Chris Crandall, Ed.D.
The traditional beliefs and practices of indigenous cultures around the world have been subsumed within the post-modernist paradigm of globalization and progress.
However, as the unipolar world slowly fades into a new multi-polar reality, many new iterations of traditionalist-based practices are emerging within academia as schools of thought, with theories and philosophies that are unique to traditional cultures.
One often perceives academia from a Western perspective, meaning that the foundations and structures of academic thought have been designed from a Western emic or mind frame.
A prominent Eurasianist philosopher has termed this Carolingian reductionism, meaning that the manner in which the superstructure of academia has been crafted, is oriented from a central locus within the former Holy Roman Empire – Europe – and has expanded outwards to be projected upon the global commons.

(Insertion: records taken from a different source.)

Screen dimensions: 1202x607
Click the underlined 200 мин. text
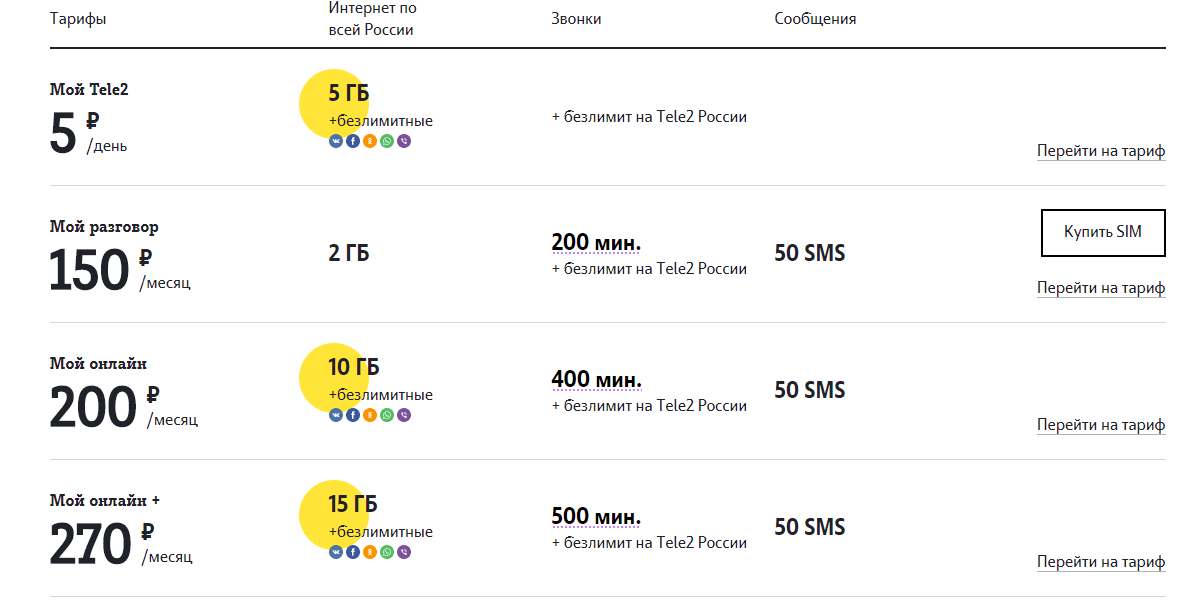(x=596, y=243)
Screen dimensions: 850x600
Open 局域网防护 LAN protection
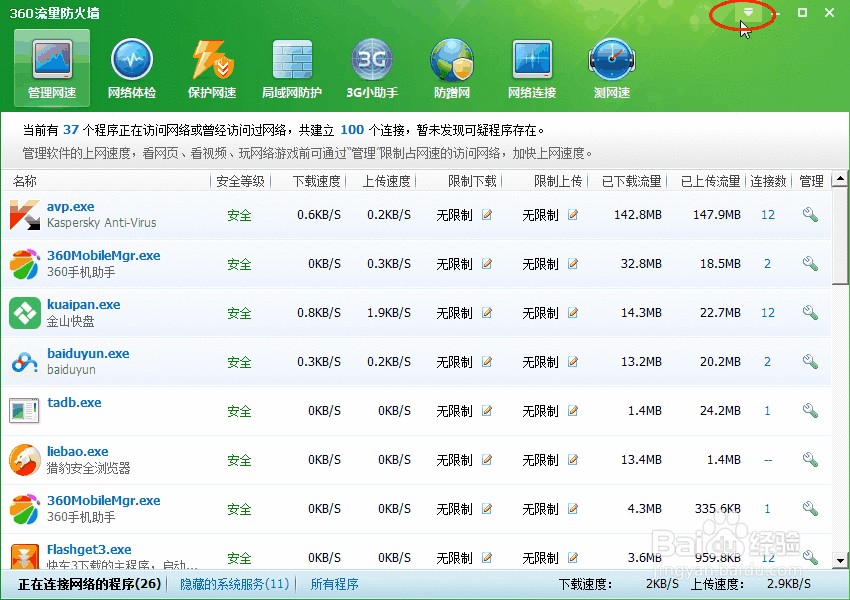pos(291,67)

Considering the current rate of ecosystem destruction and extinction crisis that the world now faces, this writer is proposing the beginning of a movement to found a new private self-standing Māori University.
The imperative nature of a private university lies within the reality that government funding often comes with strings attached, which then shapes the direction and decisions of administrators and professors, and hence research and publications.

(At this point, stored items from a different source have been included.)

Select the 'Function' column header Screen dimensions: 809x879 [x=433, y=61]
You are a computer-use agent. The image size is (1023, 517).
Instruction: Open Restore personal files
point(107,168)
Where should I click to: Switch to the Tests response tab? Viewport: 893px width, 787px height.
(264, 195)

Furthermore, corporate influence also plays heavily into academic research and the direction it takes. Thus, the necessity of raising funding to craft a large endowment that is free from monetary influence in order to prevent academic capture.

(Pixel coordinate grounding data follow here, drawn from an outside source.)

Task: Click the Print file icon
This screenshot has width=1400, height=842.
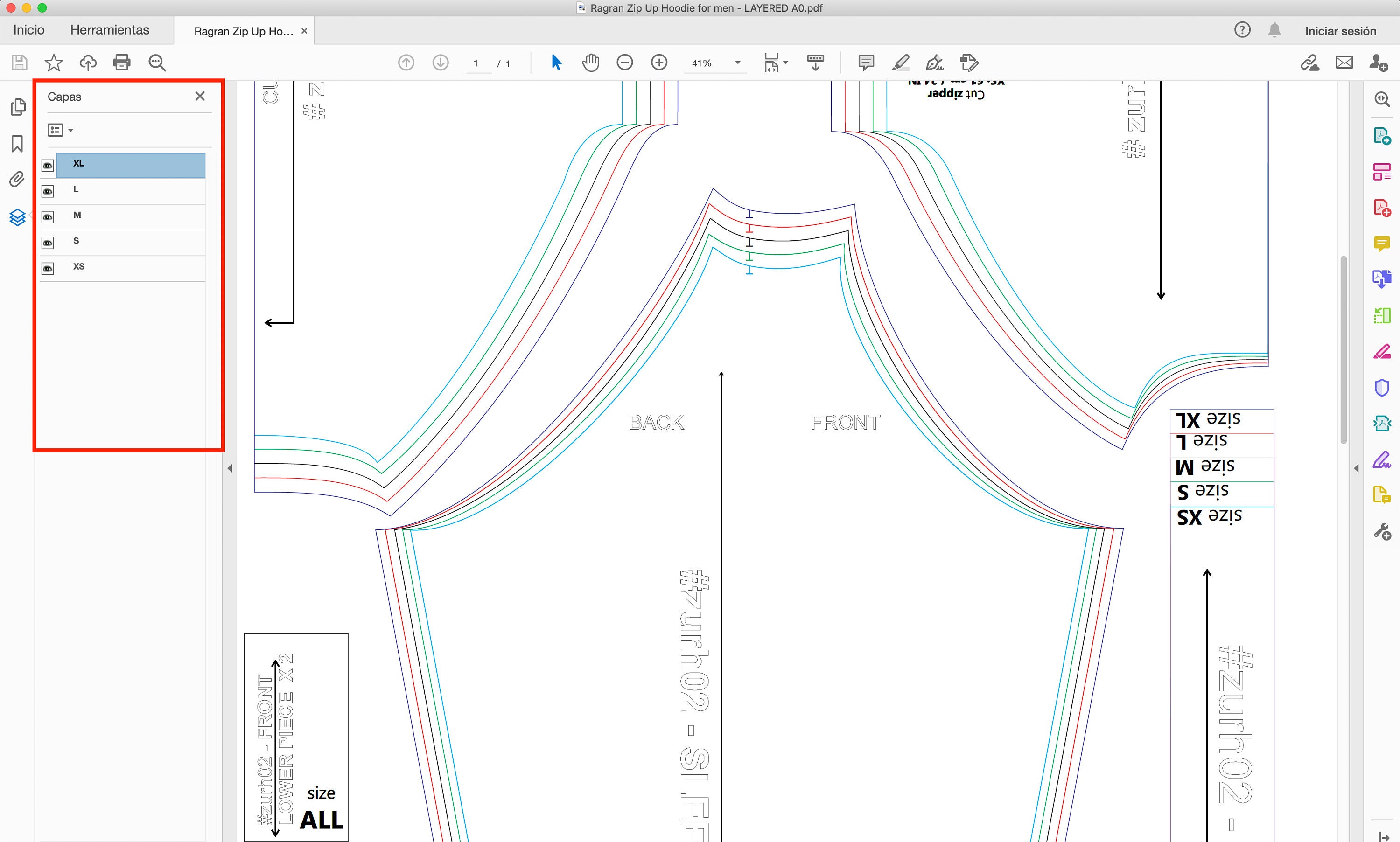Action: coord(122,63)
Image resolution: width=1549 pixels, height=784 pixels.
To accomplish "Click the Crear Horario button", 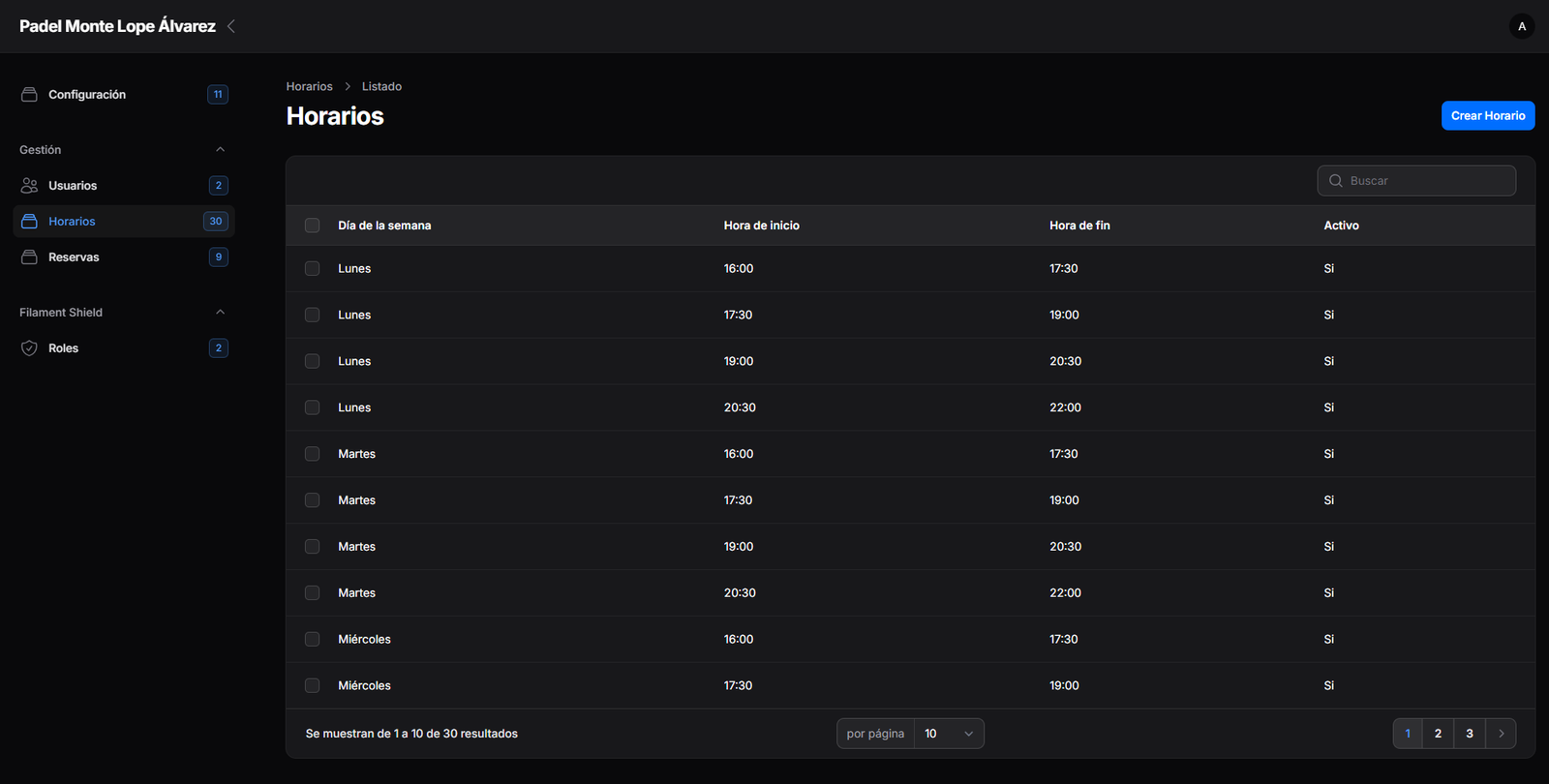I will pos(1487,116).
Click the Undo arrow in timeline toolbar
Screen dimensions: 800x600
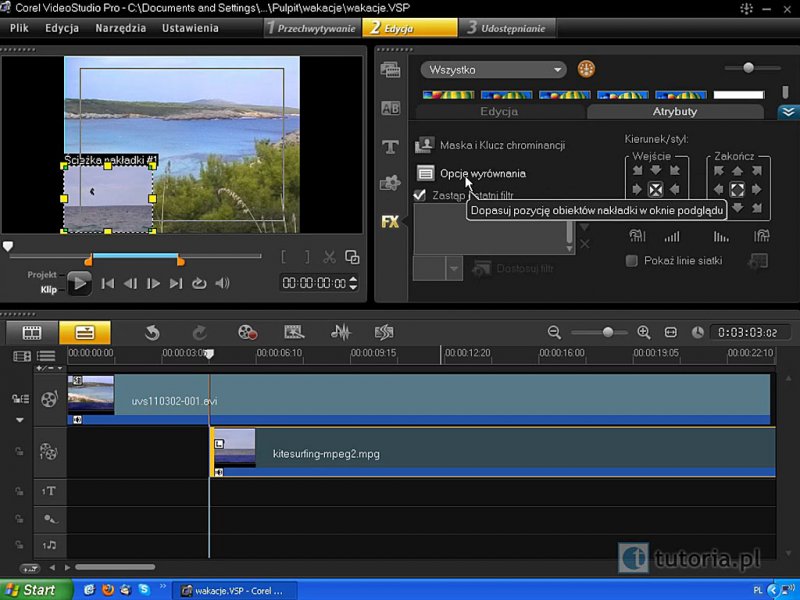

In the legal sphere, the private nature of a university also permits it far more autonomy in its decision-making process, as well as its choice of professors and administrators.
This issue transcends the left-right, liberal-conservative and nationalist-globalist dichotomies often at odds with one another in New Zealand’s dynamic political system.
Indeed, an innovative Māori Centered University would be mutually complementary and beneficial for all of the citizens of New Zealand as well as the global commons, as this new research institution could advance traditional values, cultural protections and environmental theories based in rigorous academic practice that fuses ancient traditions with cutting edge technologies. Instead of linear progression, traditional values would come full circle.
Traditional practices such as preserving and protecting primary forests and ecosystems for spiritual values, while combining next generation technologies to support studies of their importance has the potential to save countless rivers, forests and species, thereby preserving native cultures which are spiritually and physically part of the land itself.
Existing modals often prevent innovation, as they protect what has already been established, yet New Zealand has an opportunity to become an innovative leader in the field of Higher Education as opposed to a follower. It is time for New Zealand’s Indigenous Inhabitants to cast its own higher education model.
By attracting first class merit based administrative and professorial talent from both New Zealand and abroad to craft and teach new interdisciplinary studies, a Māori Centered University would be rooted in an ontology unique to New Zealand – a place of existence or sense of being – as well as a teleology – which provides a purpose or direction.
Academia is the fountain head of modern culture, where ideas are given credibility to become accepted into the mainstream perspectives of a given society. Universities are much like the rectrix or the tailfeather of a bird, that guides and steers towards a given goal.
Thus, New Zealand needs to move beyond simply advancing Māori Studies Departments and Programs, and instead craft legislation, policies and support to assist in establishing a privately funded and robustly endowed Māori Centered University.